Page 34 - Studio International - August 1966
P. 34
This is the first real room. Mae I'm-no-
Angel West could have sat on this settee.
In fact it's a still from a Busby Berkeley
musical, a quiet scene away from the
dancing thousands. But the style is em-
phatically of the thirties. Or rather, not
emphatically: Upton chose the architectural
style, not for 'camp' or nostalgia or satire,
in fact for anonymity. Fashion may render
this style interesting for us, but time will
prove it anonymous. Do you suppose the
1860s thought the 1830s were 'camp'?
Fortunately we'll never know. In this
drawing a few alienation devices remain:
the collage marbling paper in foreground.

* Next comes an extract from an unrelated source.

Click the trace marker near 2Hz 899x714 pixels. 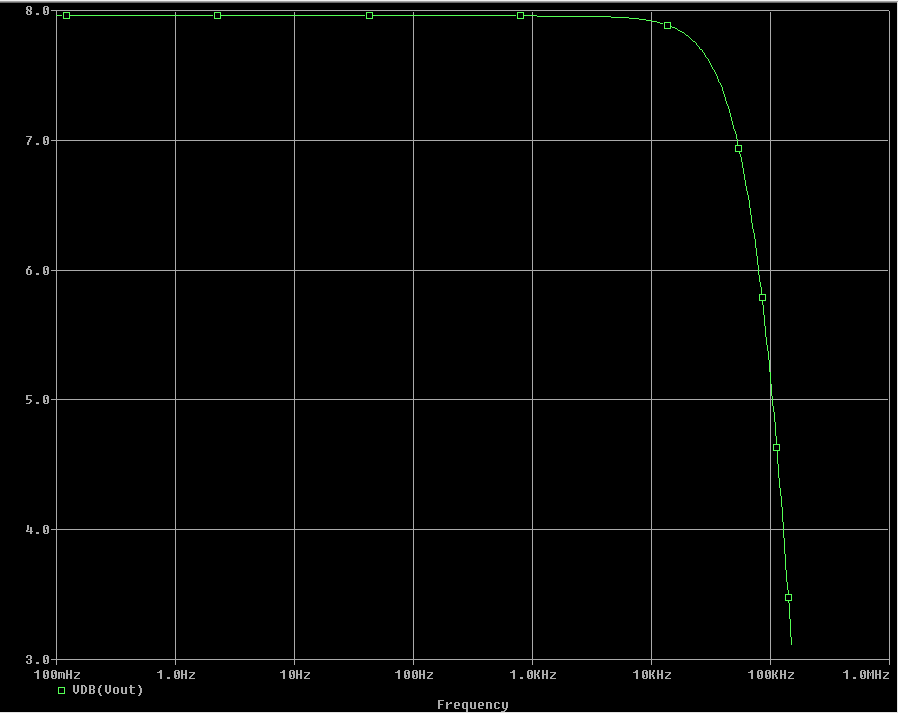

With infinite pains Upton creates the
illusion and then throws it out of the
window.
1966 Watercolour and collage
1966 Pencil and watercolour
This is not a landscape but a view of a
landscape. We are still in the room, turn
around and look through the window. We
see a landscaped lake viewed from
Monana Terrace, architect: Frank Lloyd
Wright. The dream project of 1911. The
actual source for this drawing was another
drawing by the great man's greatest
draughtsman, Marion Mahony Griffin. She
remains the only architectural draughtsman
who thought that the style of the drawing
was important beyond its descriptive
function. Upton the artist, not the architec-
tural draughtsman, has reversed the
process. For him the subject has become
important again, beyond the aesthetic
non-function of the drawing. In the
middleground do we see parallel lines, or
water? Wash. The mark on the paper is
wash, the artist puts it down clear-eyed
and steady-handed, we create the illusion
of water for ourselves and he helps us
along. We are not so far from Corot's view
of Avignon, but have been brought there
by the opposite road. Frank Lloyd Wright's
terrace is Upton's Palais des Papes—it's
just a building. The writing below is like a
frame sample, for me for one it does not
alienate the illusion, it leads the eye into it.